[[ Given records, beginning ]]

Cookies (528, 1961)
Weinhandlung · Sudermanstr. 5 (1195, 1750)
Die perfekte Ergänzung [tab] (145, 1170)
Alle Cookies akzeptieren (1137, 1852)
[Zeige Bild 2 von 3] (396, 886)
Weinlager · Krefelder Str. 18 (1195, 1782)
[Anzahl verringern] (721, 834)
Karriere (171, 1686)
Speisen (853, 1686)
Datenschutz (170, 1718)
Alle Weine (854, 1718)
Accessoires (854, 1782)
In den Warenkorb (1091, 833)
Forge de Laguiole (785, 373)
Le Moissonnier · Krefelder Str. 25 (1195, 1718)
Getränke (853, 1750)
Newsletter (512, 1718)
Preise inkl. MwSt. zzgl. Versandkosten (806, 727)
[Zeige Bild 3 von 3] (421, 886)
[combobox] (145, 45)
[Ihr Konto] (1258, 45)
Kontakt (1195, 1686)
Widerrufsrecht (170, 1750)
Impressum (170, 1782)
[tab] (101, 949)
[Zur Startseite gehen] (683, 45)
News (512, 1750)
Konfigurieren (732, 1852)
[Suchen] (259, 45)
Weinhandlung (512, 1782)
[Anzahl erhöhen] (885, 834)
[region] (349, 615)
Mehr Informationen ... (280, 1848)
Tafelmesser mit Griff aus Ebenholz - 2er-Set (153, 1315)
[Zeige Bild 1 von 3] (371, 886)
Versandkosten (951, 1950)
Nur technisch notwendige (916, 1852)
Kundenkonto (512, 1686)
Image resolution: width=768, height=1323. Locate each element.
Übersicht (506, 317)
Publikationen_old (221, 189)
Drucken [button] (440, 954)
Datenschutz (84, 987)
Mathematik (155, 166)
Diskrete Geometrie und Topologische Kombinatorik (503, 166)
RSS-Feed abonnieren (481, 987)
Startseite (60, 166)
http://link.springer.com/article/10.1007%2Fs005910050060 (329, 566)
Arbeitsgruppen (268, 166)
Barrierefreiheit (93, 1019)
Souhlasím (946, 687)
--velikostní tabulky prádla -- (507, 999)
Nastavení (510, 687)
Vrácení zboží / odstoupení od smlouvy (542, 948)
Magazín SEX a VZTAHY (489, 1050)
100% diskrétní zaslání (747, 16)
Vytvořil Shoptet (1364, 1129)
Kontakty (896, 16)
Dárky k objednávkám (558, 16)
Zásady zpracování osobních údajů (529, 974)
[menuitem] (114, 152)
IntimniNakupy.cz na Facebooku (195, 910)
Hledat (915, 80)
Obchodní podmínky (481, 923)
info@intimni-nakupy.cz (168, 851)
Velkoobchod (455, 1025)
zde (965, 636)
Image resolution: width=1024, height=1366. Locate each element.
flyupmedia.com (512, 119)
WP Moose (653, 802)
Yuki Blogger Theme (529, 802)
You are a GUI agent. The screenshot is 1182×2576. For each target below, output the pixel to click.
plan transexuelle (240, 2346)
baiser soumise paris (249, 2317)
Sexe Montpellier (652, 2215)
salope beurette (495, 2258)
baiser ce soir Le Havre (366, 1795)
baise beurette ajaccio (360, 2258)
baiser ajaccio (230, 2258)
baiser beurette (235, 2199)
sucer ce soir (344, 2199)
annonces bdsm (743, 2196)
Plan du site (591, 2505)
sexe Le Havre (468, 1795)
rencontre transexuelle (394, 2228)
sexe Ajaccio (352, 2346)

[[ Given records, end ]]

Required work — Send back exactly the lines from the line with "info@intimni-nakupy.cz (168, 851)" through the end of the records.

Written response —
info@intimni-nakupy.cz (168, 851)
Velkoobchod (455, 1025)
zde (965, 636)
Image resolution: width=1024, height=1366. Locate each element.
flyupmedia.com (512, 119)
WP Moose (653, 802)
Yuki Blogger Theme (529, 802)
You are a GUI agent. The screenshot is 1182×2576. For each target below, output the pixel to click.
plan transexuelle (240, 2346)
baiser soumise paris (249, 2317)
Sexe Montpellier (652, 2215)
salope beurette (495, 2258)
baiser ce soir Le Havre (366, 1795)
baise beurette ajaccio (360, 2258)
baiser ajaccio (230, 2258)
baiser beurette (235, 2199)
sucer ce soir (344, 2199)
annonces bdsm (743, 2196)
Plan du site (591, 2505)
sexe Le Havre (468, 1795)
rencontre transexuelle (394, 2228)
sexe Ajaccio (352, 2346)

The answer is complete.